EXERCISE GOAL
Print every line of the listing below, starting with the line that holds "Task: Go to the Preferences tab" and going on through the line that holds "Task: Choose the single image preview layout", both included, and print nothing else.
__________________________________________________
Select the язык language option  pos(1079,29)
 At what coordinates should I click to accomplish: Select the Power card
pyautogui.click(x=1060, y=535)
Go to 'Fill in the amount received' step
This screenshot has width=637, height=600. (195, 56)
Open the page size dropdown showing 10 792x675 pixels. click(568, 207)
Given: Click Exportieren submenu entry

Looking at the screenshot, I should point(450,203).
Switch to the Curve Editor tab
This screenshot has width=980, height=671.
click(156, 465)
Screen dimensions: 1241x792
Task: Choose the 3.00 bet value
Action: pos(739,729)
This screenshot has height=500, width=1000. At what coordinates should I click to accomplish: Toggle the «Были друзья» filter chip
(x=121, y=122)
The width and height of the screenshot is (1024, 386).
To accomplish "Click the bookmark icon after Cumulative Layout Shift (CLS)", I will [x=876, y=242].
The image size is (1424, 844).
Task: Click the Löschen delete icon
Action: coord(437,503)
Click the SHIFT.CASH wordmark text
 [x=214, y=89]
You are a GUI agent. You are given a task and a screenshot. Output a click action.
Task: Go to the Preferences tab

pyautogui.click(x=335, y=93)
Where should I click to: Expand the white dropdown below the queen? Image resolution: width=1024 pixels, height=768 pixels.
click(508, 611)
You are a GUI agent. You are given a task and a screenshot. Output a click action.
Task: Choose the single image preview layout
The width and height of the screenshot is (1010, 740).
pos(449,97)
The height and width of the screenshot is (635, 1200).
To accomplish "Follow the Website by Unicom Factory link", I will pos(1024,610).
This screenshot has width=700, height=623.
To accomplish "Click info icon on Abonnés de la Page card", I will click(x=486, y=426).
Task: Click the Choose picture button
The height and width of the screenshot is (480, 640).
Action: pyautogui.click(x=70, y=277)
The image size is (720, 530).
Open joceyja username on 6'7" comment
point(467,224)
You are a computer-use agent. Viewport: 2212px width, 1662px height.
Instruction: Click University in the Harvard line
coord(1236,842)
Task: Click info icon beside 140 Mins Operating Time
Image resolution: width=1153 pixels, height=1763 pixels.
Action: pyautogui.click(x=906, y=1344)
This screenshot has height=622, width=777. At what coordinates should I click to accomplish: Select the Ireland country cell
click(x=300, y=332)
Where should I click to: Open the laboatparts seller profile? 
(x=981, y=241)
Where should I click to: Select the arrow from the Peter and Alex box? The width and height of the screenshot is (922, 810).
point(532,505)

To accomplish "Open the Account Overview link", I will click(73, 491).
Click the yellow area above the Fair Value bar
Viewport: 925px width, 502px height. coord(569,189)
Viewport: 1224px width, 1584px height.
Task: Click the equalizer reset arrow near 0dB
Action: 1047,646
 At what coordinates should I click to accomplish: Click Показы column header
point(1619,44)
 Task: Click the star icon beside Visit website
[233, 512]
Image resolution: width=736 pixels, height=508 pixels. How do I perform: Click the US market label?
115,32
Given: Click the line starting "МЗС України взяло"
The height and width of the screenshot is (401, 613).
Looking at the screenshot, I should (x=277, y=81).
__________________________________________________
REPLY
Task: Go to the Preferences tab

pyautogui.click(x=335, y=93)
Where should I click to: Expand the white dropdown below the queen? Image resolution: width=1024 pixels, height=768 pixels.
click(508, 611)
You are a GUI agent. You are given a task and a screenshot. Output a click action.
Task: Choose the single image preview layout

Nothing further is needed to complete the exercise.